PhoNLP: A BERT-based multi-task learning toolkit for part-of-speech tagging, named entity recognition and dependency parsing

Overview

logo

PhoNLP: A joint multi-task learning model for Vietnamese part-of-speech tagging, named entity recognition and dependency parsing

PhoNLP is a multi-task learning model for joint part-of-speech (POS) tagging, named entity recognition (NER) and dependency parsing. Experiments on Vietnamese benchmark datasets show that PhoNLP produces state-of-the-art results, outperforming a single-task learning approach that fine-tunes the pre-trained Vietnamese language model PhoBERT for each task independently.

logo

Details of the PhoNLP model architecture and experimental results can be found in our following paper:

@article{PhoNLP,
title     = {{PhoNLP: A joint multi-task learning model for Vietnamese part-of-speech tagging, named entity recognition and dependency parsing}},
author    = {Linh The Nguyen and Dat Quoc Nguyen},
journal   = {arXiv preprint},
volume    = {arXiv:2101.01476},
year      = {2021}
}

Please CITE our paper when PhoNLP is used to help produce published results or incorporated into other software.

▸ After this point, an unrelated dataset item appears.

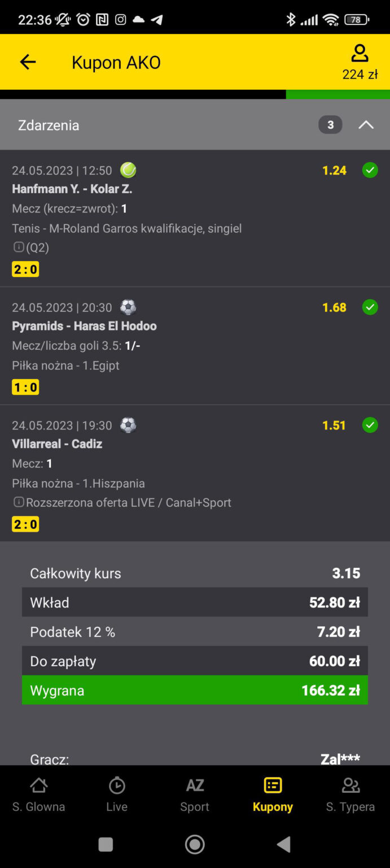Tap the tennis ball icon for Hanfmann match
The height and width of the screenshot is (868, 390).
(x=128, y=170)
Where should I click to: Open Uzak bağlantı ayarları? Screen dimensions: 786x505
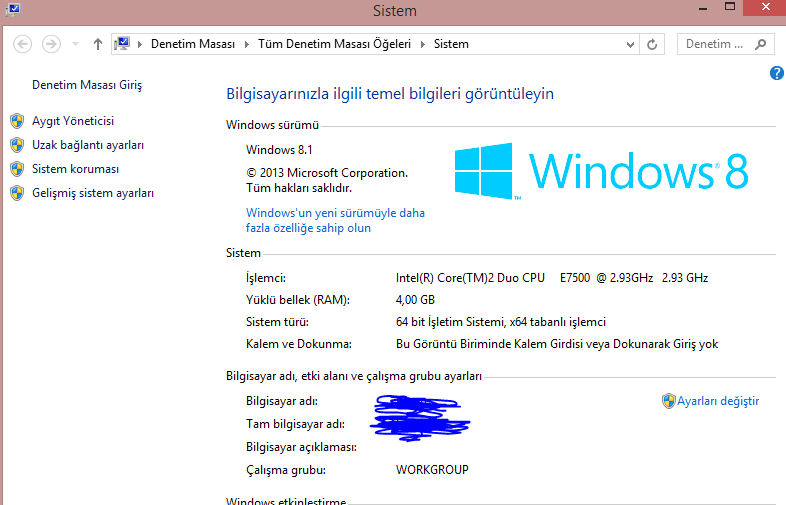tap(88, 145)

Although we specify PhoNLP for Vietnamese, usage examples below in fact can directly work for other languages that have gold annotated corpora available for the three tasks of POS tagging, NER and dependency parsing, and a pre-trained BERT-based language model available from transformers.

Installation

  • Python version >= 3.6; PyTorch version >= 1.4.0
  • PhoNLP can be installed using pip as follows: pip3 install phonlp
  • Or PhoNLP can also be installed from source with the following commands:
     git clone https://github.com/VinAIResearch/PhoNLP
     cd PhoNLP
     pip3 install -e .
    

Usage example: Command lines

To play with the examples using command lines, please install phonlp from the source:

git clone https://github.com/VinAIResearch/PhoNLP
cd PhoNLP
pip3 install -e . 

Training

cd phonlp/models
python3 run_phonlp.py --mode train --save_dir  \
	--pretrained_lm  \
	--lr  --batch_size  --num_epoch  \
	--lambda_pos  --lambda_ner  --lambda_dep  \
	--train_file_pos  --eval_file_pos  \
	--train_file_ner  --eval_file_ner  \
	--train_file_dep  --eval_file_dep 

--lambda_pos, --lambda_ner and --lambda_dep represent mixture weights associated with POS tagging, NER and dependency parsing losses, respectively, and lambda_pos + lambda_ner + lambda_dep = 1.

Example:

cd phonlp/models
python3 run_phonlp.py --mode train --save_dir ./phonlp_tmp \
	--pretrained_lm "vinai/phobert-base" \
	--lr 1e-5 --batch_size 32 --num_epoch 40 \
	--lambda_pos 0.4 --lambda_ner 0.2 --lambda_dep 0.4 \
	--train_file_pos ../sample_data/pos_train.txt --eval_file_pos ../sample_data/pos_valid.txt \
	--train_file_ner ../sample_data/ner_train.txt --eval_file_ner ../sample_data/ner_valid.txt \
	--train_file_dep ../sample_data/dep_train.conll --eval_file_dep ../sample_data/dep_valid.conll

Evaluation

cd phonlp/models
python3 run_phonlp.py --mode eval --save_dir  \
	--batch_size  \
	--eval_file_pos  \
	--eval_file_ner  \
	--eval_file_dep  

Example:

cd phonlp/models
python3 run_phonlp.py --mode eval --save_dir ./phonlp_tmp \
	--batch_size 8 \
	--eval_file_pos ../sample_data/pos_test.txt \
	--eval_file_ner ../sample_data/ner_test.txt \
	--eval_file_dep ../sample_data/dep_test.conll 

Annotate a corpus

cd phonlp/models
python3 run_phonlp.py --mode annotate --save_dir  \
	--batch_size  \
	--input_file  \
	--output_file  

Example:

cd phonlp/models
python3 run_phonlp.py --mode annotate --save_dir ./phonlp_tmp \
	--batch_size 8 \
	--input_file ../sample_data/input.txt \
	--output_file ../sample_data/output.txt 

The pre-trained PhoNLP model for Vietnamese is available at HERE!

Usage example: Python API

import phonlp
# Automatically download the pre-trained PhoNLP model 
# and save it in a local machine folder
phonlp.download(save_dir='./pretrained_phonlp')
# Load the pre-trained PhoNLP model
model = phonlp.load(save_dir='./pretrained_phonlp')
# Annotate a corpus where each line represents a word-segmented sentence
model.annotate(input_file='input.txt', output_file='output.txt')
# Annotate a word-segmented sentence
model.print_out(model.annotate(text="Tôi đang làm_việc tại VinAI ."))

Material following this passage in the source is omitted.